These days, residents are understandably uneasy when they open their doors to people they don’t know, says County Commissioner Wayne Dukes.
That’s why Dukes believes it is important for county employees to have recognizable uniforms with easily identifiable identifications when they knock at the door.
At Tuesday’s county commission meeting, Dukes brought it to the attention of his colleagues that at least one department official told her employees they could wear blue jeans or other casual attire.
“I have a problem with that,” Dukes said.
Dukes directed the county administrator to look into the matter and report back at the April meeting.
“These folks are going out on job sites, meeting the public,” Dukes said. “It’s important that if you’re going to come out and mingle with the public that it’s obvious who you are.”
Jodi Singer, operations manager for the county development department, confirmed that she and Building Official Frank Baxter have approved her employees to wear what she calls “business casual” attire — including blue jeans and polo shirts — instead of the standard-issue khaki pants and green or white shirt.
The department is attempting to transition away from the county’s uniform policy and create its own internal dress code to save employees and taxpayers’ money, she said. The county administrator continues to look into the change in policy, Singer said.
“We’re working on an internal dress code so we have some kind of consistency,” Singer said.
If it passes administration muster, other departments may break with the county’s uniform policy and consider other dress schemes.
Singer shares Dukes’ concern about proper decorum when dealing with the public and that’s why the employees, mainly affecting the six inspectors, must wear badges and have county-issued identification to show customers.
Singer said there is no reason for residents to be alarmed because, most times, inspectors visit job sites without contacting the public.
But on those instances where they do, such as a home inspection, they would have a previously scheduled appointment, arrive in a county vehicle and have to display proper ID, she said.
Hernando County’s uniform policy already gives department directors some latitude. It requires them to “identify the positions within their respective department for which the wearing of a uniform is required.”
“Department directors should ensure that uniforms are absolutely necessary,” the policy reads.
The policy said directors who require employees to wear uniforms must include money for them and replacement uniforms in their annual budgets.
Assistant County Finance Director Francis Pioszak said the IRS is vague when it comes to the definition of what constitutes street wear.
“The IRS has rules for everything and there are certain specific guidelines as to what is considered street wear,” she said.
Pioszak said she has submitted to the Internal Revenue Service a list of the county’s uniform descriptions and is awaiting guidance, specifically on whether the IRS includes the taxability of uniforms as an employee benefit.

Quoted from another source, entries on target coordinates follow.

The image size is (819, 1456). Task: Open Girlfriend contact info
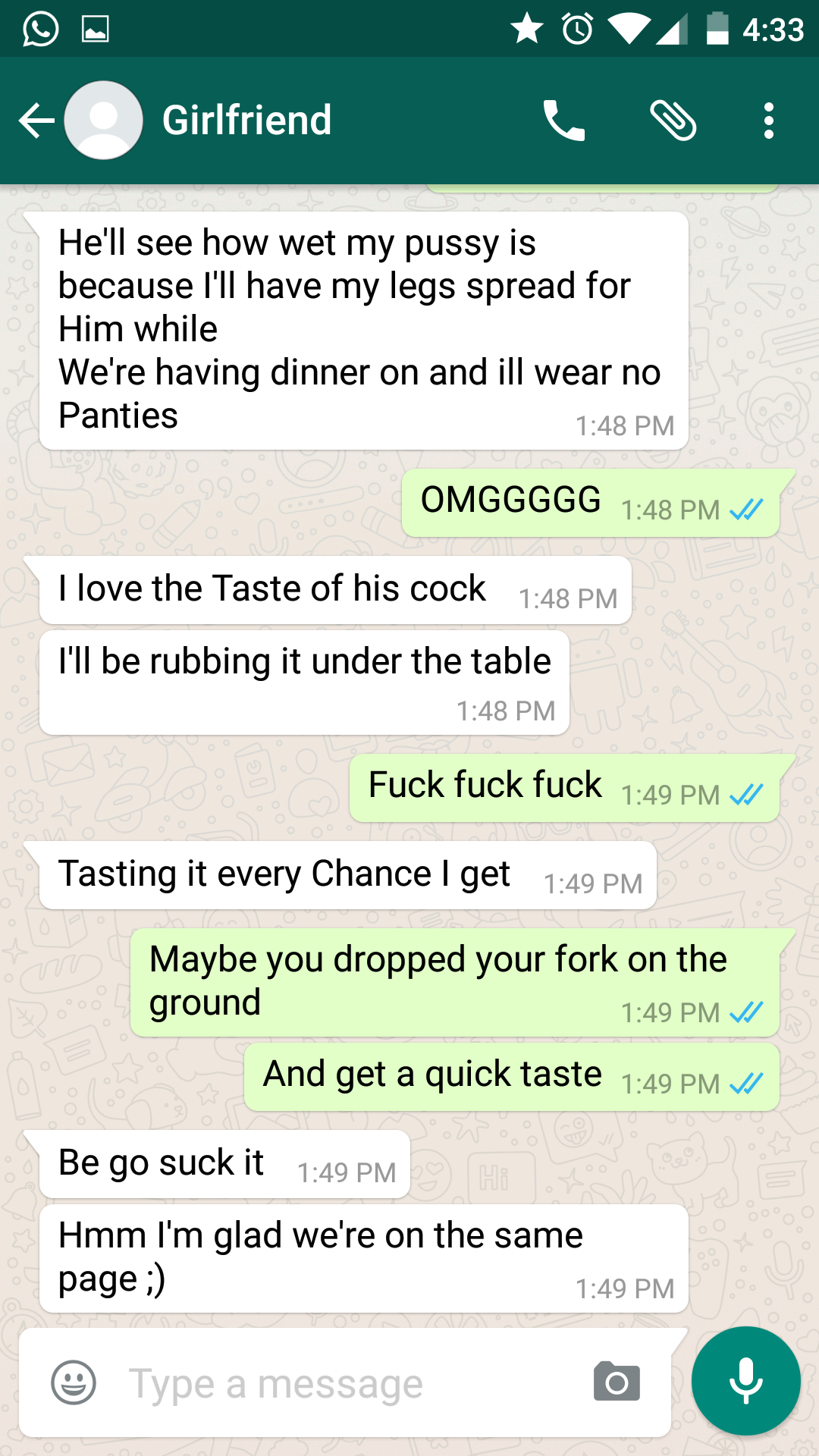click(x=247, y=121)
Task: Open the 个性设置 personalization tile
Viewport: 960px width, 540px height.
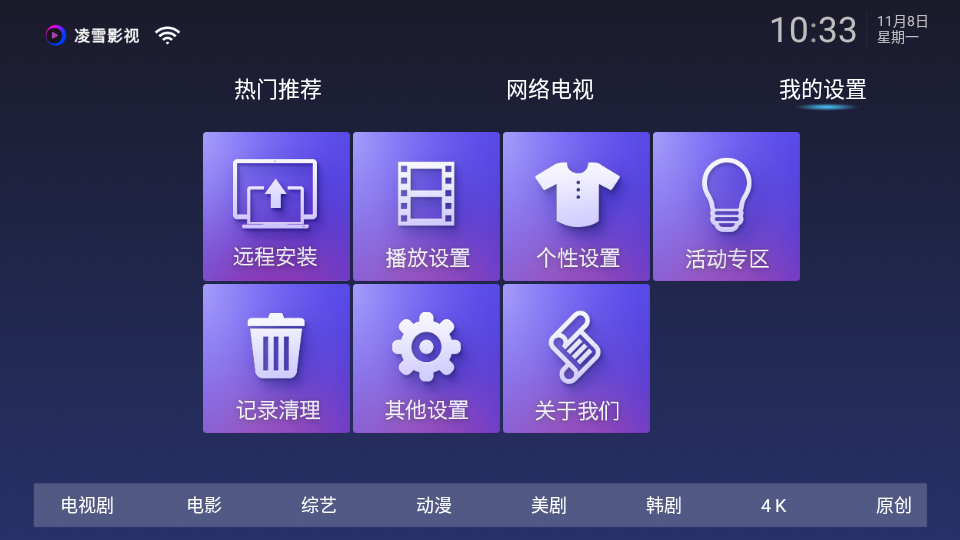Action: (576, 206)
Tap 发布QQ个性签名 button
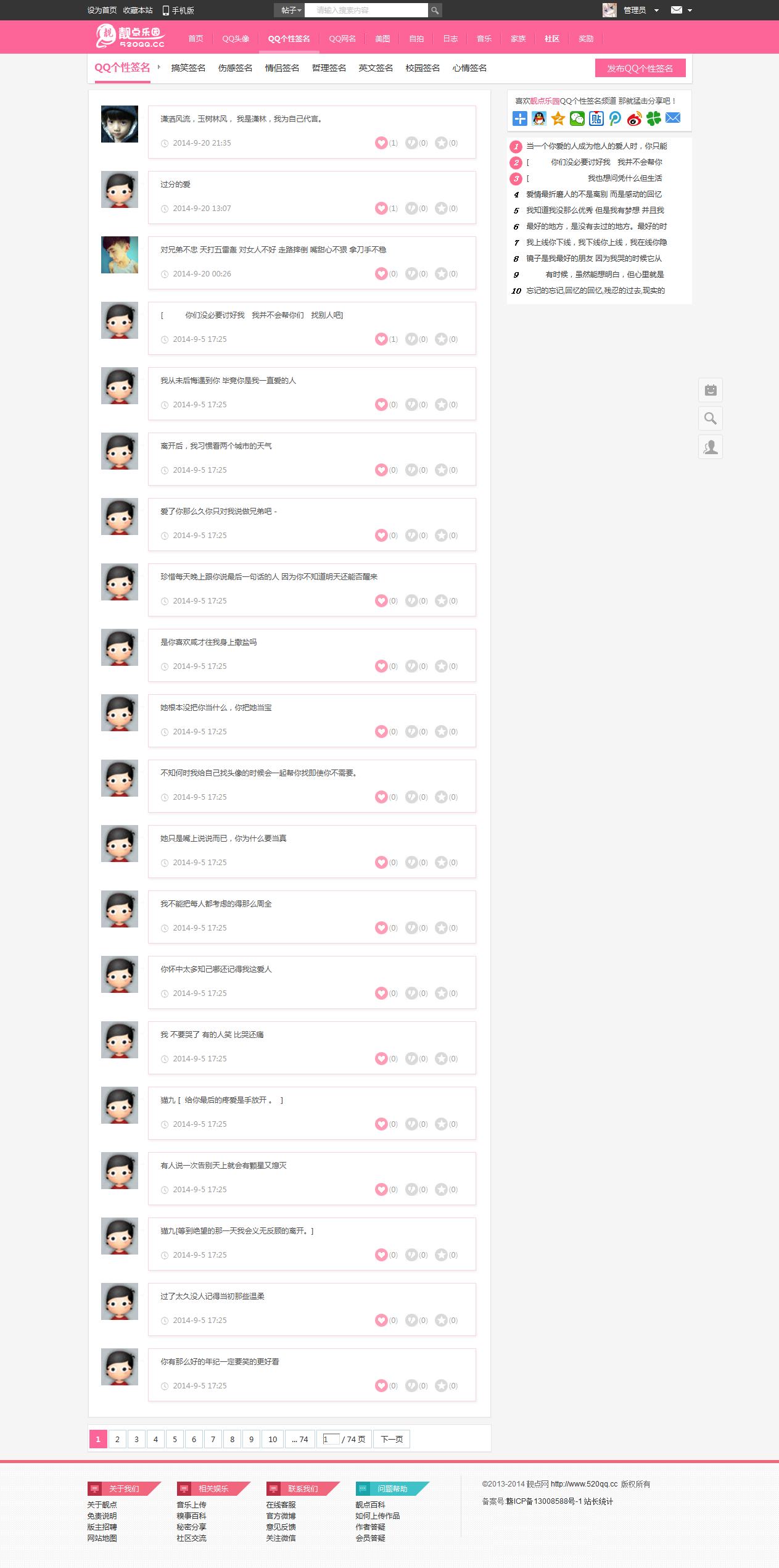 640,68
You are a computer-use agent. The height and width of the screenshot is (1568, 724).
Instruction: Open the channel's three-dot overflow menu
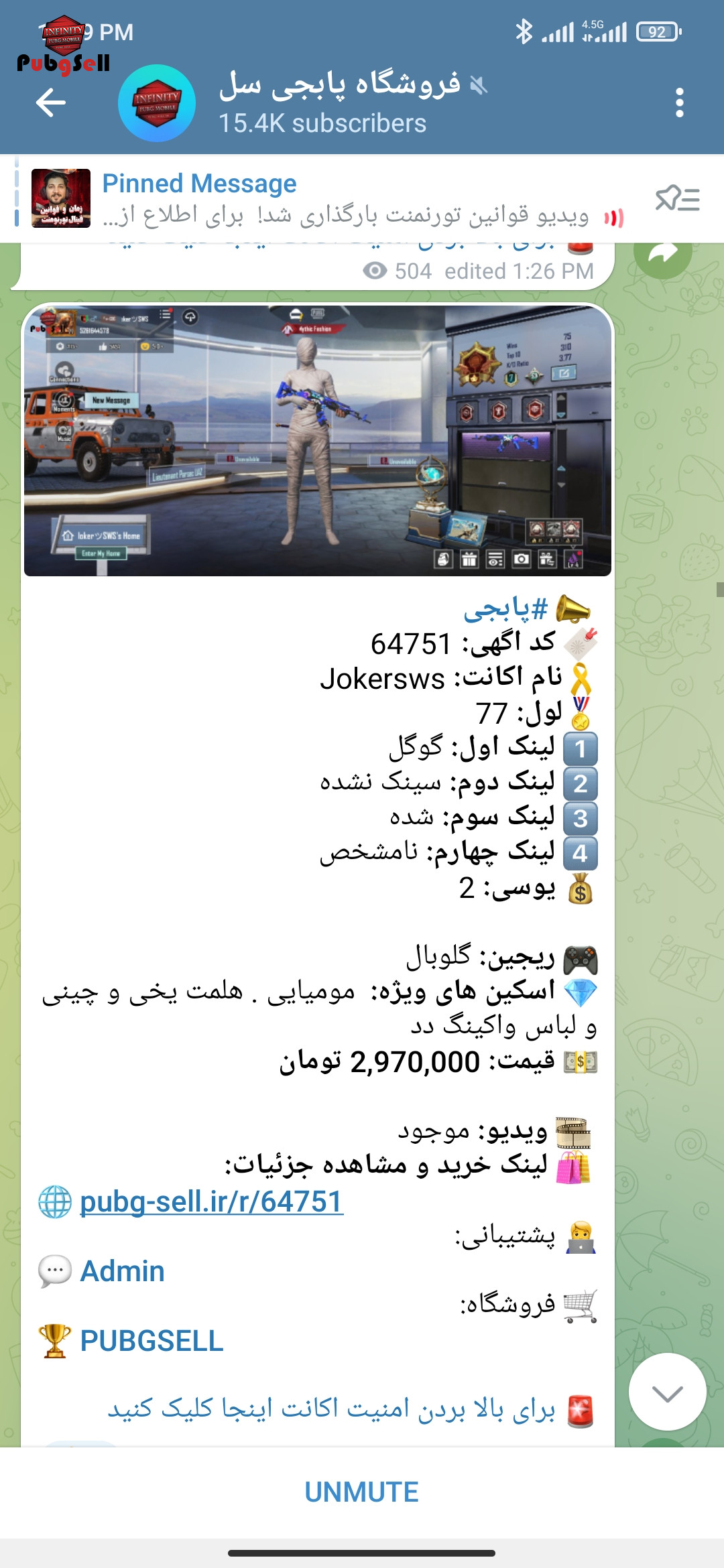coord(680,103)
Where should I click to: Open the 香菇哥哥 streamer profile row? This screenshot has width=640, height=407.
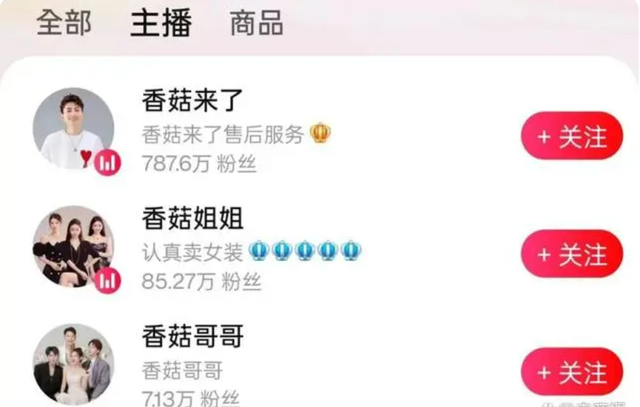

Fernando Echevarria, federal, state and local government specialist for the IRS, said he knows of no legislation or tax code changes regarding uniforms looming for government entities.
Echevarria said the rules on county-issued uniforms can be complicated and the rules on whether they can be declared on taxes depends on whether their outfits can double as street clothes.
Echevarria said the mode of dress ultimately doesn’t matter as much as whether the employee has the proper identification.
While uniforms are more important in the law enforcement arena, it doesn’t hold the same weight in the clerical or government sphere, he said.
For example, anyone can purchase a pair of khaki pants or a green shirt and pass off as a building inspector, he said
“A garment of clothing does not identify you as any employee of any organization,” Echevarria said. “It’s the credentials you carry.”